Tout comme Pierre Statius, premier vice-président de la CDIUFM, Patrick Demougin fait de la question des « reçus-collés » une priorité : « 70 % des étudiants inscrits dans un master enseignement ne réussissent pas les concours pour devenir enseignant et un nombre important de ces « reçus-collés » ne veut pas se reconvertir ailleurs. Nous ne pouvons pas faire comme s’ils n’existaient pas. Actuellement, les masters enseignement sont tellement ouverts que tout le monde peut y entrer. Il faut en revoir le contenu et construire des passerelles avec les universités pour ceux qui échouent aux concours ».

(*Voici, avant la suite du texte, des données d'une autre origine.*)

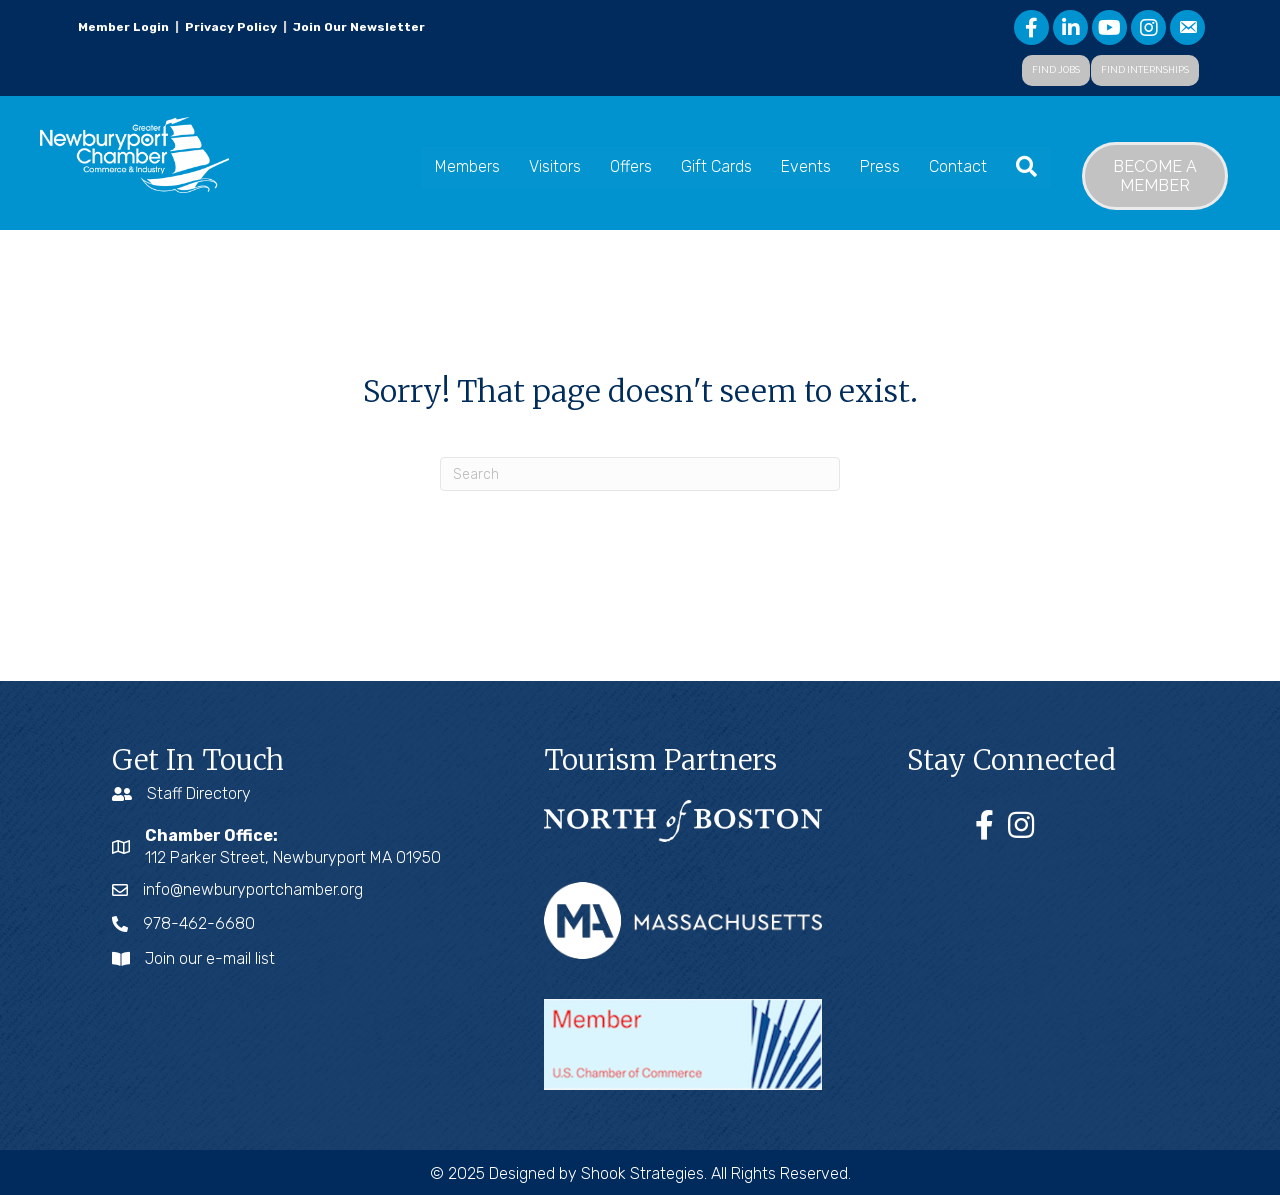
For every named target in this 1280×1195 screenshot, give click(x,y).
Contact (958, 166)
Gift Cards (716, 166)
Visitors (555, 166)
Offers (631, 166)
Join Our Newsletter (357, 27)
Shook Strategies (642, 1173)
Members (467, 166)
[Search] (640, 474)
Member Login (123, 27)
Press (880, 166)
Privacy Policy (231, 27)
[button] (1056, 70)
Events (806, 166)
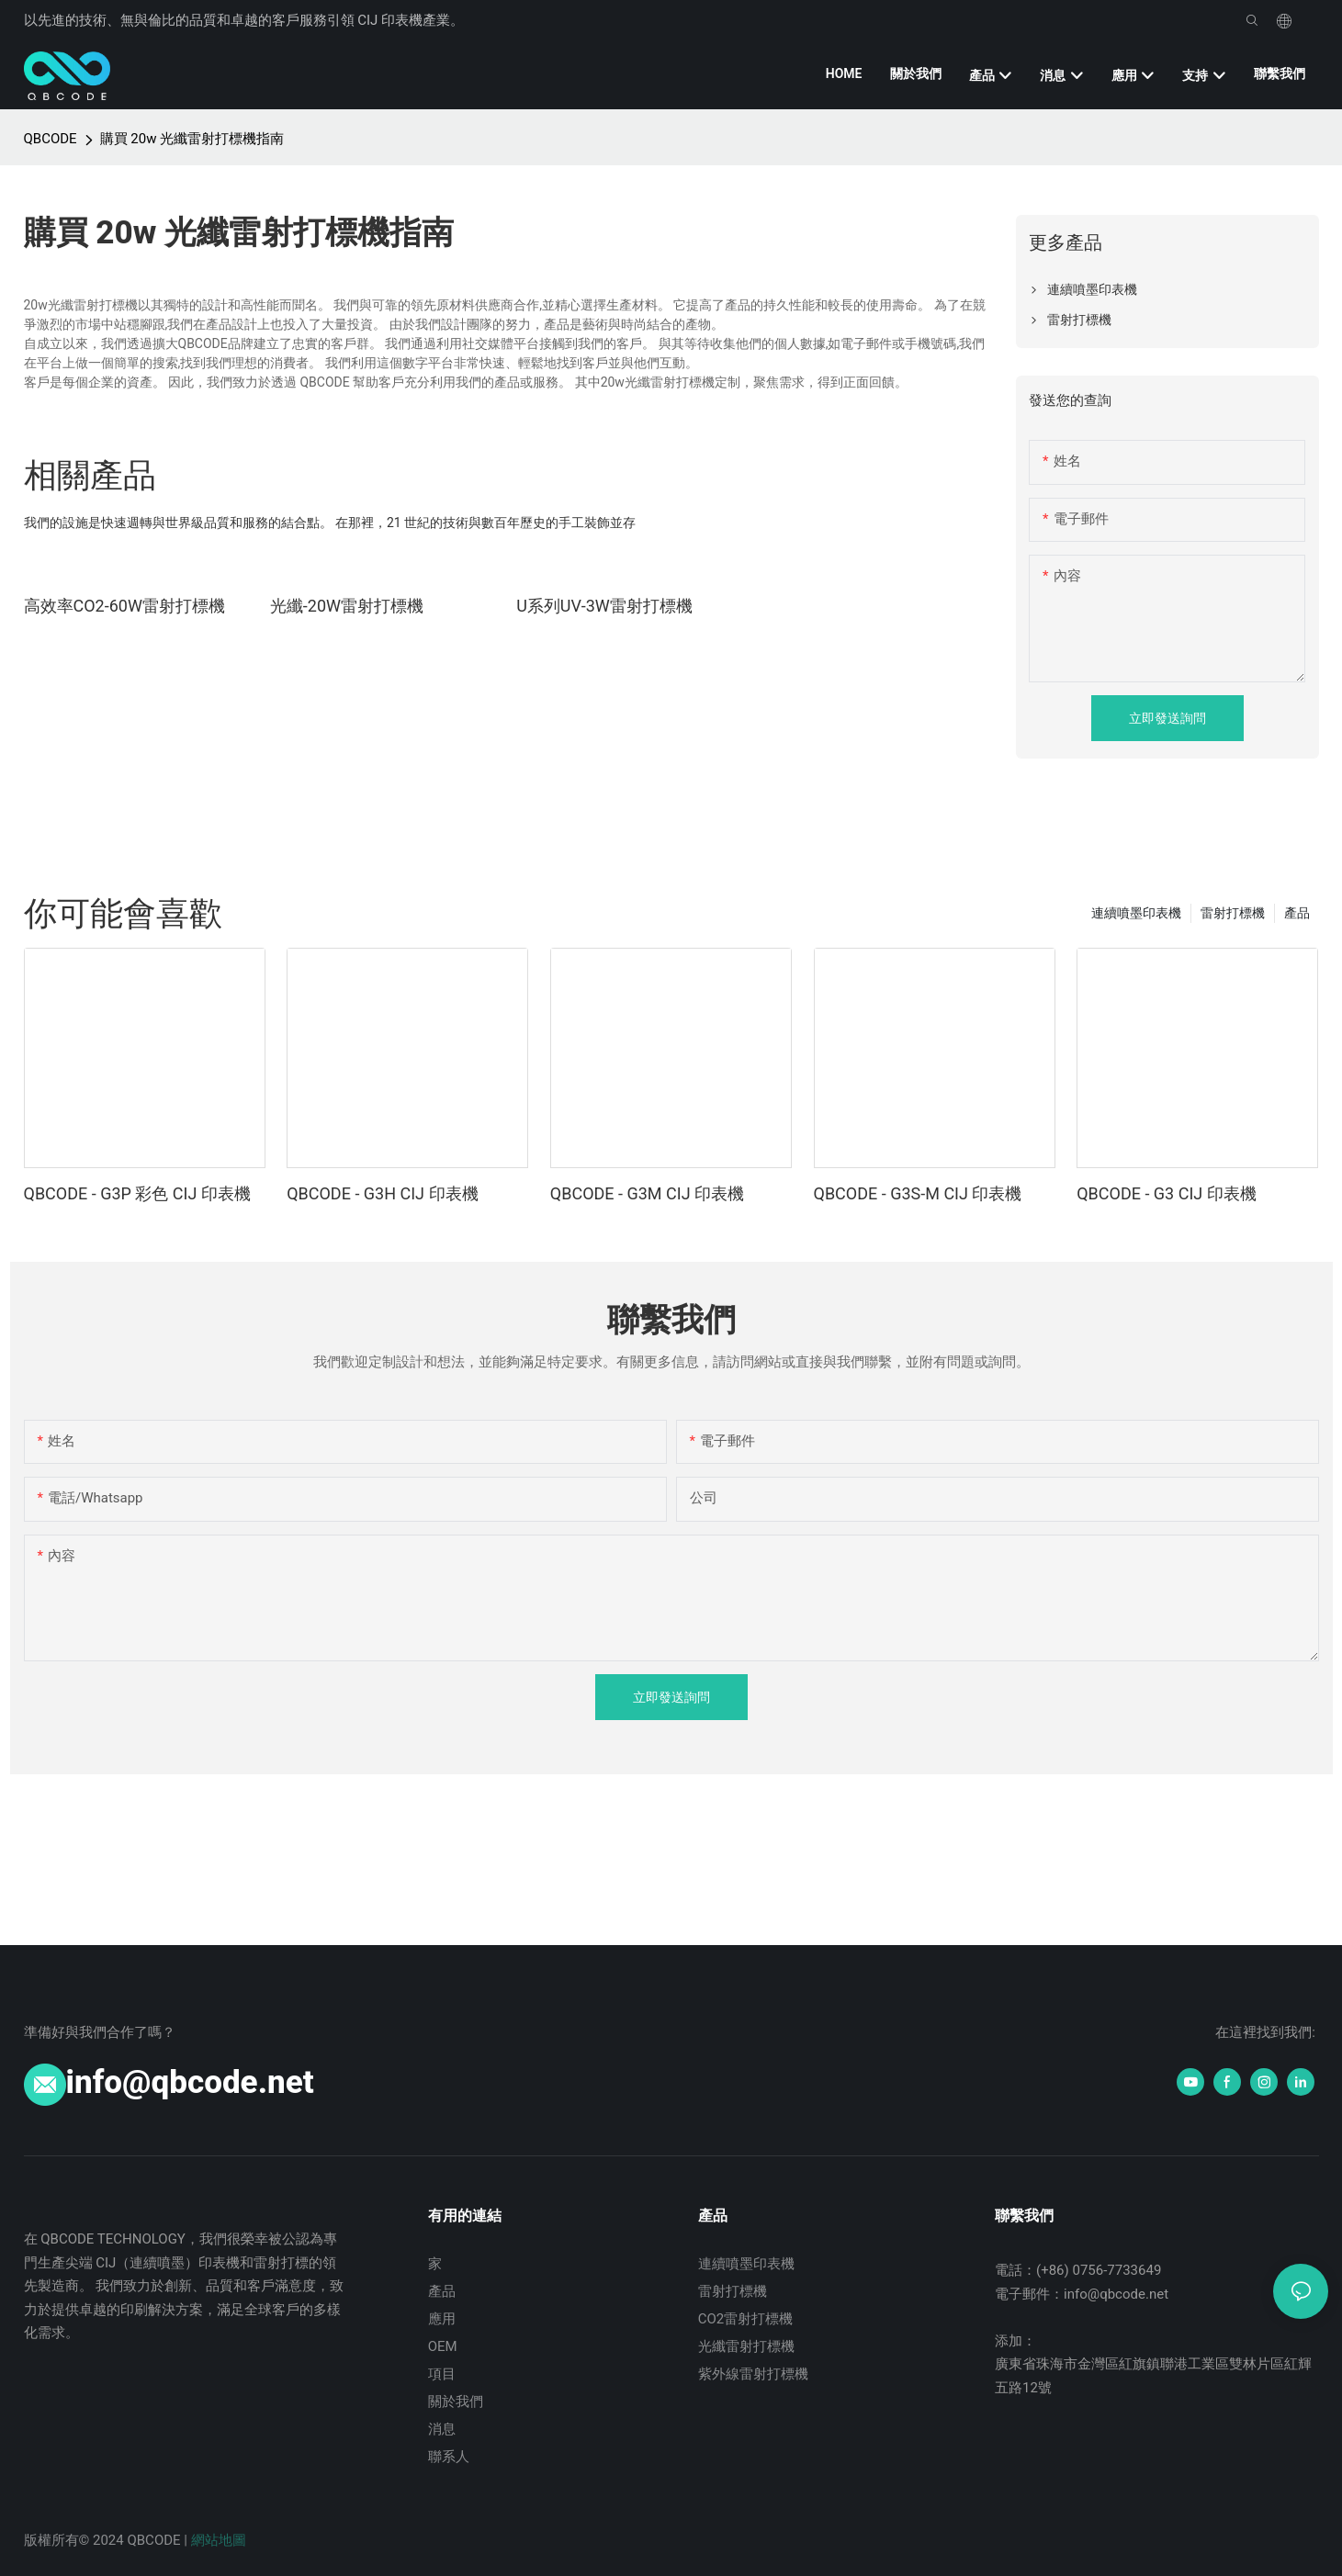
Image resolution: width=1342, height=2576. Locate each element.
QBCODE (50, 138)
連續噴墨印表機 (1136, 913)
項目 (442, 2374)
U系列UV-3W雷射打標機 (604, 605)
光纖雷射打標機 (746, 2346)
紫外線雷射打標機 (753, 2374)
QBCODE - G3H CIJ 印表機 (382, 1193)
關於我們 (455, 2401)
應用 (442, 2319)
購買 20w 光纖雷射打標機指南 (192, 138)
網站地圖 (218, 2540)
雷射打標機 (1233, 913)
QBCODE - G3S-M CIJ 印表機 (918, 1193)
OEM (442, 2346)
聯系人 (448, 2456)
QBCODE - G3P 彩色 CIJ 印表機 (137, 1193)
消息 (442, 2429)
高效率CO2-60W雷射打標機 (124, 605)
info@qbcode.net (190, 2082)
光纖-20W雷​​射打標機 (346, 605)
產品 (1297, 913)
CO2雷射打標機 (746, 2319)
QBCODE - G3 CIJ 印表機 (1167, 1193)
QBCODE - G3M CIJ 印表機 (647, 1193)
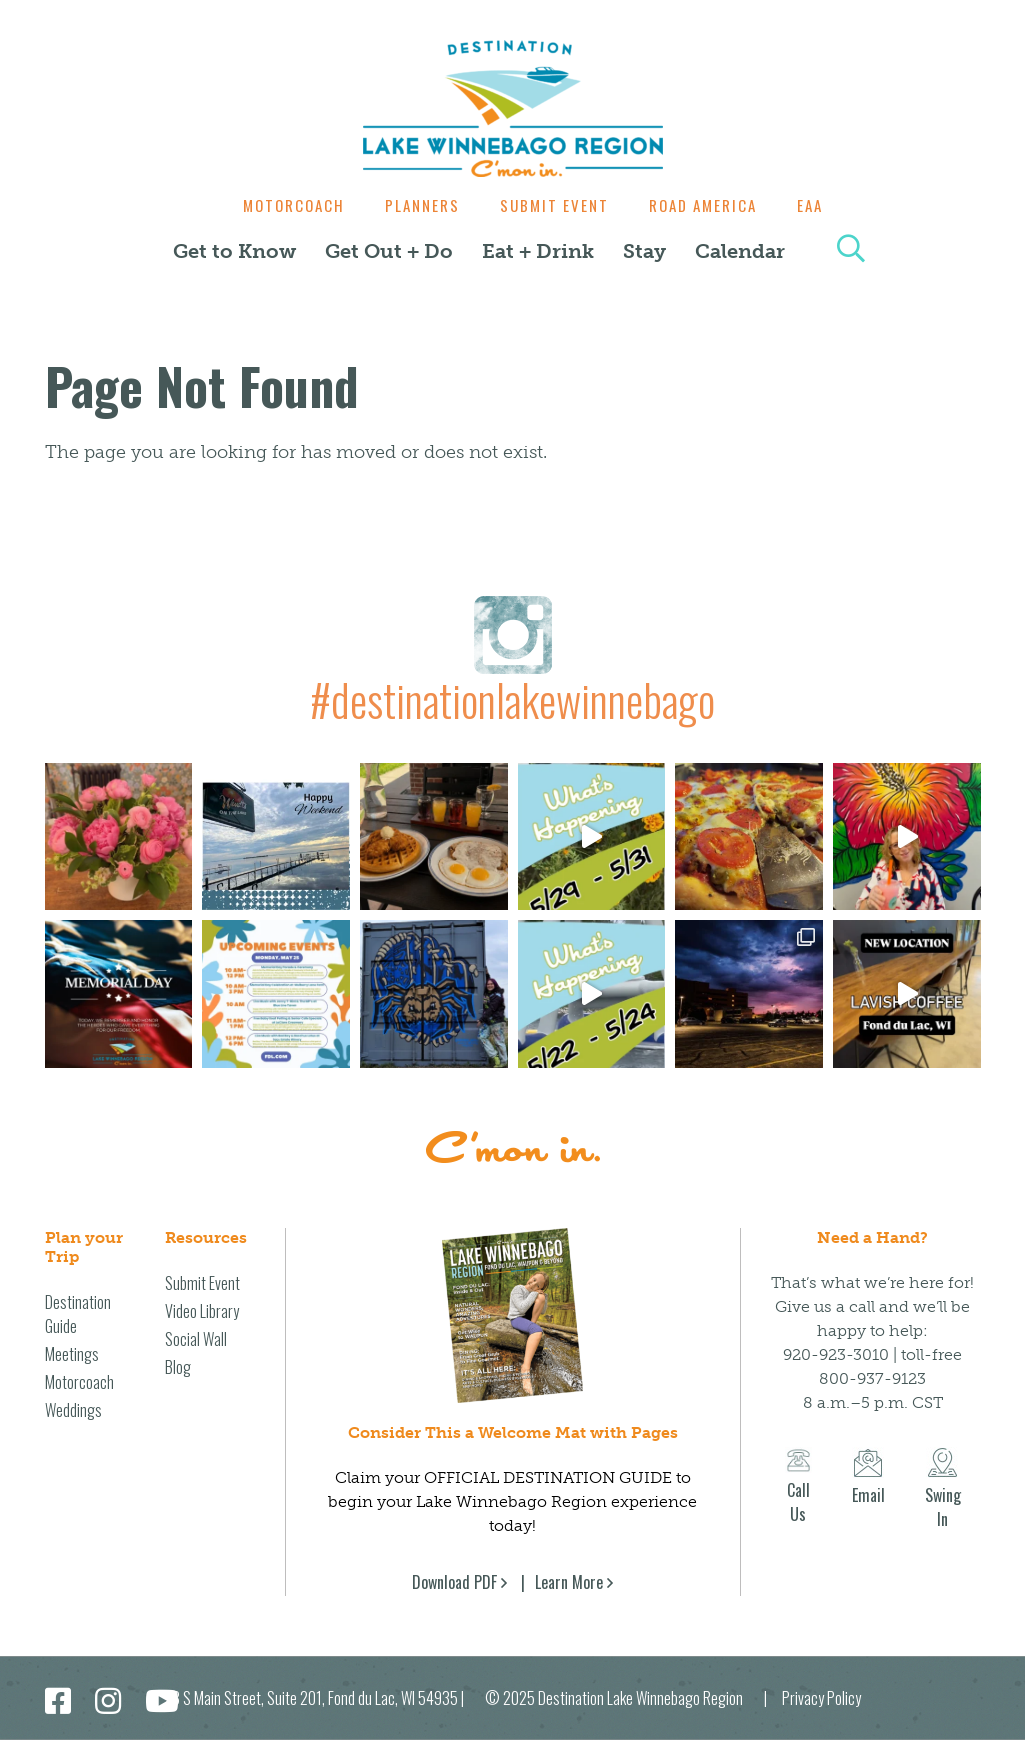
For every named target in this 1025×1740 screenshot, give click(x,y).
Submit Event (554, 205)
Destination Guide (78, 1314)
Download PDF (454, 1582)
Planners (417, 205)
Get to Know (234, 251)
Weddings (73, 1410)
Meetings (72, 1354)
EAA (820, 205)
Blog (178, 1367)
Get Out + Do (389, 251)
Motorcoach (284, 205)
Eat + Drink (538, 251)
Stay (644, 251)
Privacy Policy (821, 1698)
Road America (708, 205)
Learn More (569, 1582)
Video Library (202, 1311)
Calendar (740, 251)
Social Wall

Structurer la recherche en éducation

« Un autre enjeu est bien de structurer localement et nationalement la recherche en éducation, qui n’inclut pas uniquement les sciences de l’éducation, mais aussi des pans de la psychologie, de la sociologie, les recherches en didactique… Il n’existe pas d’organisme de recherche sur cette thématique de l’éducation. L’INRP a failli l’être, mais il n’existe plus », explique Philippe Girard. Pour le directeur de l’IUFM d’Aquitaine, il faut travailler à la constitution de « réseaux de recherche, complémentaires d’un site à l’autre ». Sans être exclusif, le modèle de structure fédérative de recherche en éducation, telle que celle mise en place à Bordeaux et en cours de déploiement à Marseille, semble intéresser le ministre Vincent Peillon, assure-t-il.

Les futures missions des ESPE selon la CDIUFM

De manière générale, la CDIUFM souhaite que les trois missions confiées aux universités - formation, recherche et insertion - soient aussi celles affichées pour les ESPE. « Nous avons le sentiment que notre idée, selon laquelle la formation des enseignants doit être universitaire et professionnelle est partagée par le nouveau gouvernement », assure Patrick Demougin, qui a rencontré le ministre Vincent Peillon le 18 juin dernier.